The first thing to recognize is that health care itself needs rethinking. The lack of a patient focus is so pervasive that it even finds its way into the database structures as illustrated in the following real example.

We are building a system to support patient entry of health history.  After collecting the data, we have to pass it to the Electronic Medical Records (EMR) system. The EMR specifies the interface structure required to pass the data.

For family medical history, the parent-child relationship in the database tables is structured so that medical condition is the master and person is the detail.
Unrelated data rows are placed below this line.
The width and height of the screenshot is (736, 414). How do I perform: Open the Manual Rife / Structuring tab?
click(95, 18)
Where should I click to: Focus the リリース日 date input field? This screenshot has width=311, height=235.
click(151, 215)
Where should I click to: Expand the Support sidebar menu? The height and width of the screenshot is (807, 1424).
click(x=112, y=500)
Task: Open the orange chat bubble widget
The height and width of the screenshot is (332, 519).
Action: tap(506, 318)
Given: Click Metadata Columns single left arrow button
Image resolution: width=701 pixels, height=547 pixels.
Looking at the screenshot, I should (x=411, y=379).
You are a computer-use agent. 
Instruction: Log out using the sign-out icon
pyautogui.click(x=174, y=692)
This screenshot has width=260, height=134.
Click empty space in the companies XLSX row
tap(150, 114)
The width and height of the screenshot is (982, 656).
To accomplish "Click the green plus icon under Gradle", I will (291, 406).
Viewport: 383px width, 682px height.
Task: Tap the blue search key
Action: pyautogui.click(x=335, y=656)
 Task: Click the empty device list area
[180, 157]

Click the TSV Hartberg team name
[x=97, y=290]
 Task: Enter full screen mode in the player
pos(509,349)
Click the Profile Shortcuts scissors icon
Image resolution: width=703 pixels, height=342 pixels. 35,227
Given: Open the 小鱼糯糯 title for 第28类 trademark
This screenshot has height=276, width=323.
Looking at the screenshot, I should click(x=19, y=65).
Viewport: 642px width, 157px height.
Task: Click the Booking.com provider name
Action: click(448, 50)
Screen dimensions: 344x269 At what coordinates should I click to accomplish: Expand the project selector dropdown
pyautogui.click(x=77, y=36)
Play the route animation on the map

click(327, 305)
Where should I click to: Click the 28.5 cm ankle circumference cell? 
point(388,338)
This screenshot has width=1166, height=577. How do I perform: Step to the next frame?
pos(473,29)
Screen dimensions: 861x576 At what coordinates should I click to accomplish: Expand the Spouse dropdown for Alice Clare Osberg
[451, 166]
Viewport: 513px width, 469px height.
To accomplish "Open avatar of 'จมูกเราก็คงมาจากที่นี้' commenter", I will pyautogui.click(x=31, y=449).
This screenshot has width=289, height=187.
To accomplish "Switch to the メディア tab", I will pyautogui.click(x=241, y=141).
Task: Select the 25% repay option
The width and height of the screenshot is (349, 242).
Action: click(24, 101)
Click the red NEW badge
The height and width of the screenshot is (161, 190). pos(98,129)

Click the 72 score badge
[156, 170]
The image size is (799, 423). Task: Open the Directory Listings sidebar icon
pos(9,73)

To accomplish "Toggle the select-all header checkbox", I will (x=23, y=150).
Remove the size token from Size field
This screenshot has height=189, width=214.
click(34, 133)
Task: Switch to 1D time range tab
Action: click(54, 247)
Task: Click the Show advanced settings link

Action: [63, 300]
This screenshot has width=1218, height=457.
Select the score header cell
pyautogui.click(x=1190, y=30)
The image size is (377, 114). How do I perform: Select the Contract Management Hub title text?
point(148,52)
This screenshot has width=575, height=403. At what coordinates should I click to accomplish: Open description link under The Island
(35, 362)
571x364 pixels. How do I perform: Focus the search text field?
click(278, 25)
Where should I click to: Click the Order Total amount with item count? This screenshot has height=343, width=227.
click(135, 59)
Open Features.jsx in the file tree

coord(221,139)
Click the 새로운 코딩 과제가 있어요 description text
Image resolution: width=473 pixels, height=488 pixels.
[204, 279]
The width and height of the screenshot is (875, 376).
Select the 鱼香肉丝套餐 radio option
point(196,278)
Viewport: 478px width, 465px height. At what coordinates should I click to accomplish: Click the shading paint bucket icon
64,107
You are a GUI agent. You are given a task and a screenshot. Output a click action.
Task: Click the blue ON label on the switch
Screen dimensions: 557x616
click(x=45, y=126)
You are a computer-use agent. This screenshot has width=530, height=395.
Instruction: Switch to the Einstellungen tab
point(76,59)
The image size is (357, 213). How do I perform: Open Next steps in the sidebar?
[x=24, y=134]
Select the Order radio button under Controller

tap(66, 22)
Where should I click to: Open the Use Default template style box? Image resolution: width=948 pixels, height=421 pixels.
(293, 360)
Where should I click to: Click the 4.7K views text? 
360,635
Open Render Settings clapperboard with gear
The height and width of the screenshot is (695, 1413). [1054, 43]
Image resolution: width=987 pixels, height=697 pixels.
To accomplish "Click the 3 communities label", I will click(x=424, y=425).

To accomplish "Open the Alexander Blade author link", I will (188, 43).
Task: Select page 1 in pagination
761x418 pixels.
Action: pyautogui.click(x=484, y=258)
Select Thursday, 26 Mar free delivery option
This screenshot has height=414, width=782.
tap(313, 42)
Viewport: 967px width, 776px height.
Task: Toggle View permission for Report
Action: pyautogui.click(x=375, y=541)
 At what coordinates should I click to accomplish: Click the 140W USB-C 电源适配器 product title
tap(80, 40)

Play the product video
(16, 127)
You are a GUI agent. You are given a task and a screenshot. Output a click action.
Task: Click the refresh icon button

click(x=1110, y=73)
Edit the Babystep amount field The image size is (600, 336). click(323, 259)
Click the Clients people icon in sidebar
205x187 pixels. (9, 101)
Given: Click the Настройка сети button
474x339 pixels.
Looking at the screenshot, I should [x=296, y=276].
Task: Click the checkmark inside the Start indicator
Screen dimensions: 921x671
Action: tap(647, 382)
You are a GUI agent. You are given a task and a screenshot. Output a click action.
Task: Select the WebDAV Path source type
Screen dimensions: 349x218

This means that your data would look something like this:

Coronary Risk

  • Mother – Heart attack at 50
  • Father – Heart murmur diagnose at 62

This makes all sorts of sense from the doctor’s perspective.  The doctor wants to know what family medical history might contribute to your risk of heart disease.

However, this is not at all the way that a patient thinks.  When gathering the patient medical history, the question flow should be driven by questions like: “What medical issues did your mother have?”  The family member should be the parent record and the medical conditions are the child records. Using this structure, the data would look like the following:

Mother’s Medical Issues

  •             Heart Attack at 50
  •             Type 2 diabetes diagnosed at 42

Of course, it is not difficult to refactor the data to accommodate the EMR data structure, but I find it interesting that the natural structure of medical data from a patient’s perspective is different from how it is structured in the EMR.

Ironically, doctors tell me that they are just as unhappy with the structure of the data from a clinical perspective. They assert that everything in the system is driven by the insurance companies, Medicare, and hospital billing systems. Therefore, the EMRs gather exactly the data that is needed to bill the patient, but the information needed to support treating the patient is frequently missing or hard to find.

Patients, doctors, insurance companies/payers, etc. all want the data (and ultimately the entire EMR system) to be support their perspectives. Unfortunately, the payers seem to have won round one.

Posted in Consulting, Other
One comment on “Rethinking Health Care Information Technology
  1. Pieter Cutcher says:

    Recently I handed to my stateside G.P. the 7 pages of test results I got from my cardiologist in Thailand.
    He ignored the broad status reports (“heart size: normal”, “abdominal sonogram: normal” etc.) but photocopied only the past 5 years of bloodwork. There are doubtless reasons why chose as he did, but the data were easily accesible in the hardcopy paper report format, and grouped for easy comparison and trending. As you observe, refactoring the data is relatively easy; user needs look to be easily met.